El Faro intentó conocer la versión del director general de recursos naturales renovables del MAG, Julio Alberto Olano, pero al cierre de esta nota aún no se había recibido respuesta de su despacho. Olano dictaminó -en la fecha de compraventa- acatar las siguientes recomendaciones para el uso del suelo de los terrenos vendidos: “Mantener el uso agrícola y de ser posible incrementar áreas boscosas ya sea con café u otras especies forestales”.
En los registros del CNR también consta que el MAG “advierte que el terreno es de una densa cubierta vegetal y que cualquier alteración provocaría un impacto negativo al medio por lo que se requiere un estudio de impacto ambiental aprobado por la autoridad competente. Para realizar cualquier acción. Aclara en el mismo dictamen no autoriza la tala de ningún árbol”.
“Nosotros llegamos a un acuerdo con todos los asociados en el que nos propusimos vender una parte de la finca para conservar el resto. Era mejor que perderlo todo”, explica Solís.
“Justo en esa fecha, aparecieron los señores del Club Campestre Cuscatlán para hacer ofertas. Nosotros buscábamos compradores y ellos fueron los primeros”, agrega.
Ramos, Solís y Santos López aseguran que, si no hubiesen corrido el peligro de perder por completo toda la finca, no hubieran vendido. Y los tres añaden que, aún cuando vendieron, los problemas de la finca no acabaron.

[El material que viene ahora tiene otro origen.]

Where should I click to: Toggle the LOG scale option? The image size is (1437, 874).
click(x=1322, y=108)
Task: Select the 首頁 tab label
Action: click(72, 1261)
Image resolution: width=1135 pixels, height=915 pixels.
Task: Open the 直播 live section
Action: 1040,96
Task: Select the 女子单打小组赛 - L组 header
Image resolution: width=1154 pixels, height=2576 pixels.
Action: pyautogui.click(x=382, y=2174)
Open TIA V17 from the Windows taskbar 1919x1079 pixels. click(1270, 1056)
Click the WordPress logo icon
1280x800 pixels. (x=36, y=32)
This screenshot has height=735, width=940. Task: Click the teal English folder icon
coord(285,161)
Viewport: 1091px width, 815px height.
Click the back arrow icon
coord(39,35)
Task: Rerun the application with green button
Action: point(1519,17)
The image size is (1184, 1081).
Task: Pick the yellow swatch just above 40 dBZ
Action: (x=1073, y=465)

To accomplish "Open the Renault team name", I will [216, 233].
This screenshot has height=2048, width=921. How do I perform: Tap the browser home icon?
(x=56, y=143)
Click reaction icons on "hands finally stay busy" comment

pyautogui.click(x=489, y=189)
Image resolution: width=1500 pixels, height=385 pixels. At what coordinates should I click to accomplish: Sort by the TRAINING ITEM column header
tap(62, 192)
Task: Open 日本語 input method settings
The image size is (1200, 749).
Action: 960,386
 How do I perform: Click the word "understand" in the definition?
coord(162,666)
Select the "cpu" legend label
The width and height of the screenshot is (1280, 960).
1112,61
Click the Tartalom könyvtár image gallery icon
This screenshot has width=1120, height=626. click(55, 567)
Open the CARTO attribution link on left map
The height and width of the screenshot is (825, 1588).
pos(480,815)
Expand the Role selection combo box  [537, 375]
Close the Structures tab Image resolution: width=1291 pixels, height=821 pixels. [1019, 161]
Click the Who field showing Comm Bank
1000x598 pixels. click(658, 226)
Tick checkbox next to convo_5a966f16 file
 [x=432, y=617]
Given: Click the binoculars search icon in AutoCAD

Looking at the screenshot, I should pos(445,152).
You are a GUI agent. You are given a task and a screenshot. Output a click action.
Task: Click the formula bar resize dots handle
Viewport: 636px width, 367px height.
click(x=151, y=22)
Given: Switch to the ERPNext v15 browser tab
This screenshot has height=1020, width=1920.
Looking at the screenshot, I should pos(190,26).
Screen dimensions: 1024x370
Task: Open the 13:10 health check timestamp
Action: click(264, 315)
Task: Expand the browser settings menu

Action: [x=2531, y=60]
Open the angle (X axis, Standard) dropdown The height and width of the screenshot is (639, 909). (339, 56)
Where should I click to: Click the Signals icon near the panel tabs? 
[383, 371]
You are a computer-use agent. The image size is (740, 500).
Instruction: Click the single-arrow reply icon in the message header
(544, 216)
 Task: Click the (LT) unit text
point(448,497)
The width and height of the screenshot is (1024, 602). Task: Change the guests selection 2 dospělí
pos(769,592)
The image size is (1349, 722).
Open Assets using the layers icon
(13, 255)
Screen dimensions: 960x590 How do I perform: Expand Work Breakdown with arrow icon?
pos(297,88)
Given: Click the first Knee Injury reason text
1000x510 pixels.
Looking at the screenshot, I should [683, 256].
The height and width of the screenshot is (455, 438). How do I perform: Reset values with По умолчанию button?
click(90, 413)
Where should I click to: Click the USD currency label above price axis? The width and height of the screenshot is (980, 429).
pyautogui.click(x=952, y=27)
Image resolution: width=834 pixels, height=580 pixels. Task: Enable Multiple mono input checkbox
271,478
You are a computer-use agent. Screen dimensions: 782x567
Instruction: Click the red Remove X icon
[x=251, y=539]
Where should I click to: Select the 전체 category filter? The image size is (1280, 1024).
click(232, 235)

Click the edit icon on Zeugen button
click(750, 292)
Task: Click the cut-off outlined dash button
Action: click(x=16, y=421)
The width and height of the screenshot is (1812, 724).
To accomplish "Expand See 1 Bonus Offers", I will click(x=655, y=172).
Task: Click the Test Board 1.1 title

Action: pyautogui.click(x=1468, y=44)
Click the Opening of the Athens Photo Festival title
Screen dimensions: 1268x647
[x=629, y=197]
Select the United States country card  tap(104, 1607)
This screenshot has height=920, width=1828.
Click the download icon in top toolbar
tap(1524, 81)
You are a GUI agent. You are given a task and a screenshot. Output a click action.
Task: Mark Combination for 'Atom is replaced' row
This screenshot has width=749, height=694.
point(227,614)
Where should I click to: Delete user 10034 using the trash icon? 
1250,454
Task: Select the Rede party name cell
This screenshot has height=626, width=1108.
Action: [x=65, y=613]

Según Solís, cuando se dieron las negociaciones de venta de los terrenos al Club Campestre la cooperativa pedía 37 colones por cada vara cuadrada. “Y cada manzana posee 10 mil varas cuadradas. Al final vendimos 55 manzanas a un precio menor: 25 colones ($2.85) por cada vara cuadrada…Debíamos 15 millones de colones al BFA como deuda bancaria y 12 millones de deuda agraria al ISTA. Con lo que recibimos del Club y descuentos otorgados por ambas instituciones por haber pagado de inmediato apenas y salimos de eso”, se lamenta.
Pablo culpa de “la mala suerte” de la cooperativa al decreto 432 que, irónicamente, protege a las 618 manzanas de terreno, de las cuales 55 ahora son del Club. “Es como estar entre la espada y la pared”, dice. “Por un lado, la finca aunque la queremos, aunque la cuidamos y no queremos que desaparezca apenas y nos ayuda a sobrevivir con la cosecha de café. Y por otro, si vendemos, siempre es a un precio muy por debajo de lo que sería un precio de mercado debido a que los compradores saben bien que existe ese decreto y ahí no pueden hacer nada que no esté contemplado en ese decreto. Mire el Club: ¿cuándo construirá el campo de golf?”.